▶ **Provided records**:

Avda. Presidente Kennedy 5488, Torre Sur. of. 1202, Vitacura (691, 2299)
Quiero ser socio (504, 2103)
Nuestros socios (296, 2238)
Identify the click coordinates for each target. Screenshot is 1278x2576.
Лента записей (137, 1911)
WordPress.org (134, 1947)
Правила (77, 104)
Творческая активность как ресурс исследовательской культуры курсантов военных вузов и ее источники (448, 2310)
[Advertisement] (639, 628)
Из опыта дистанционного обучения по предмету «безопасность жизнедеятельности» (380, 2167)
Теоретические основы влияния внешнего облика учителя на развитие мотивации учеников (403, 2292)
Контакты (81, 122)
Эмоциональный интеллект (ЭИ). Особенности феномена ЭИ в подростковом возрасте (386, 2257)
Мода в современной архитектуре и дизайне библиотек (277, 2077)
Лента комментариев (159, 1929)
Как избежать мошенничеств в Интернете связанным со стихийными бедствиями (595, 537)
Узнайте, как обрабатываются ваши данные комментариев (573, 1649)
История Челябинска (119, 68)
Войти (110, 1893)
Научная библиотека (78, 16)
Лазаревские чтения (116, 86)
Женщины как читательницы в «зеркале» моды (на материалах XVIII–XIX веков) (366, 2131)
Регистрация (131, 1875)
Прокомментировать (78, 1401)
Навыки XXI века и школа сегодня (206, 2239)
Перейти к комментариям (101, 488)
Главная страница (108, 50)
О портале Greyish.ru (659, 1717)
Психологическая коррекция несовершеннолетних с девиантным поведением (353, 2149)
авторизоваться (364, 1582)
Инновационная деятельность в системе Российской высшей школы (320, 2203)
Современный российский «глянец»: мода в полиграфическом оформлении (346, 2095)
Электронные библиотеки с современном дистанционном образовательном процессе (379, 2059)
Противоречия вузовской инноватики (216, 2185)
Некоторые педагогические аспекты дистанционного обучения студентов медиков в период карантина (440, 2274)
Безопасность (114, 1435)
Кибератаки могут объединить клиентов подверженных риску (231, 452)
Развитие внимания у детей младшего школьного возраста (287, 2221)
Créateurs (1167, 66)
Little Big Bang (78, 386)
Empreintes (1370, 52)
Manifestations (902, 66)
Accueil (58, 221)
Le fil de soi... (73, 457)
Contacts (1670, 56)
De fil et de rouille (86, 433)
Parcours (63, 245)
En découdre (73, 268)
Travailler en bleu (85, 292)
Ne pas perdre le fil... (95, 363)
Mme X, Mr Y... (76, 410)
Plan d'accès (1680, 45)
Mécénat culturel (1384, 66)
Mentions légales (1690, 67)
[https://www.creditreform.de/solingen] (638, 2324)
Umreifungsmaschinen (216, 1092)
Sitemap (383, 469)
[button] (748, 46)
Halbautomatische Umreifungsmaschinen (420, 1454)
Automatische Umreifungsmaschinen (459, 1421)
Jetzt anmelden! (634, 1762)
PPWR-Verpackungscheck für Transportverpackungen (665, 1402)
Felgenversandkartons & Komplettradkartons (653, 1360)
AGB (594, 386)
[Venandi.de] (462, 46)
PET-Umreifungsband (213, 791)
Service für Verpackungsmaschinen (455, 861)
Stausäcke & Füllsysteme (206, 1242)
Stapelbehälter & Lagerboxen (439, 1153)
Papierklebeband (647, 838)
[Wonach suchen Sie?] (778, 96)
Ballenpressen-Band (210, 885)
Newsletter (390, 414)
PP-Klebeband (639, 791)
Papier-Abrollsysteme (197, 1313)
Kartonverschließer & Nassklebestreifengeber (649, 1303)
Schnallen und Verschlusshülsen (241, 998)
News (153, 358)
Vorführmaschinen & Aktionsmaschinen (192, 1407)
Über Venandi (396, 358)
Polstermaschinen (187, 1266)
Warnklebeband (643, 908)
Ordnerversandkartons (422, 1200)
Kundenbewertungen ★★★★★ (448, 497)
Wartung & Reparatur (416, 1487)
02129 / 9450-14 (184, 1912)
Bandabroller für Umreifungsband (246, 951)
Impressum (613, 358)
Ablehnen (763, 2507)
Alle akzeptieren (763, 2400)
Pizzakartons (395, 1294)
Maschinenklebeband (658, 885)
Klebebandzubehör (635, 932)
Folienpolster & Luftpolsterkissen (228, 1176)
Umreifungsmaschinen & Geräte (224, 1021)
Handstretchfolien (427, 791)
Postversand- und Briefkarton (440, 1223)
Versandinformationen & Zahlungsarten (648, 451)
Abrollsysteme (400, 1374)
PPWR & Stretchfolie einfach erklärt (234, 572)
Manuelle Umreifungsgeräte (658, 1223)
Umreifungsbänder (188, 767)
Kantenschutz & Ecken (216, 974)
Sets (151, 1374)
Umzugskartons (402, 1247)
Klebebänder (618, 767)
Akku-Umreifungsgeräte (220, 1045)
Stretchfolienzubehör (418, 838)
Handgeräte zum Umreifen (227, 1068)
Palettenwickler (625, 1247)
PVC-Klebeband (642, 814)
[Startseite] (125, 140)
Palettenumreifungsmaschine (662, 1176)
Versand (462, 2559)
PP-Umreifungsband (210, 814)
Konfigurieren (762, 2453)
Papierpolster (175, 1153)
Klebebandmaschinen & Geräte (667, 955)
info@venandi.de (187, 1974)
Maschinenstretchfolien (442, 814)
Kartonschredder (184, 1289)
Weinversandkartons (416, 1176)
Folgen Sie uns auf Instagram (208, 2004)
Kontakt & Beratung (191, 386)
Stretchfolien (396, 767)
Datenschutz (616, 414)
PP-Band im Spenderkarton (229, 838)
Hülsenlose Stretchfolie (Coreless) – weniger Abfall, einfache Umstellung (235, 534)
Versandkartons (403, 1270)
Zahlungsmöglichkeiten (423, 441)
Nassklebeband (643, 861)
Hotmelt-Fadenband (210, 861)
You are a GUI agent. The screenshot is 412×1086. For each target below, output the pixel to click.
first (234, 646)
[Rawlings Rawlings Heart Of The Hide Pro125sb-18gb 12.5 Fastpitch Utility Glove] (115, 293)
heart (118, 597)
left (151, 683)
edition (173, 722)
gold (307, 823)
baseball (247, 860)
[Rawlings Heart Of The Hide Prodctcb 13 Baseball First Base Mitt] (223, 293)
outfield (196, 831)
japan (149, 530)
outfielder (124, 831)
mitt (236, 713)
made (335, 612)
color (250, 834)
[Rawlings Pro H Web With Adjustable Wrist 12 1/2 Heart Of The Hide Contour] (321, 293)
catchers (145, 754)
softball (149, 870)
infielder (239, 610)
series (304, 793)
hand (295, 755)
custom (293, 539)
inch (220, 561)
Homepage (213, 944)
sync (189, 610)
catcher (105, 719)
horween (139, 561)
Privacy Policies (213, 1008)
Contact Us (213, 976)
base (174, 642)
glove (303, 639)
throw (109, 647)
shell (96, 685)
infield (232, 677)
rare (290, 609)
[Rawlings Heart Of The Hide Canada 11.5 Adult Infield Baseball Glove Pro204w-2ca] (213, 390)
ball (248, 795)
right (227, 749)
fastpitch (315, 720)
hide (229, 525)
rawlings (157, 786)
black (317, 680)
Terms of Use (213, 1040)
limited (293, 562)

▶ **Task description**:
The lines above, starting at the one with "Kantenschutz & Ecken (216, 974)" and ending at the one with "Versand (462, 2559)", are the only ones to return, exactly as written.

▶ **Answer box**:
Kantenschutz & Ecken (216, 974)
Sets (151, 1374)
Umzugskartons (402, 1247)
Klebebänder (618, 767)
Akku-Umreifungsgeräte (220, 1045)
Stretchfolienzubehör (418, 838)
Handgeräte zum Umreifen (227, 1068)
Palettenwickler (625, 1247)
PVC-Klebeband (642, 814)
[Startseite] (125, 140)
Palettenumreifungsmaschine (662, 1176)
Versand (462, 2559)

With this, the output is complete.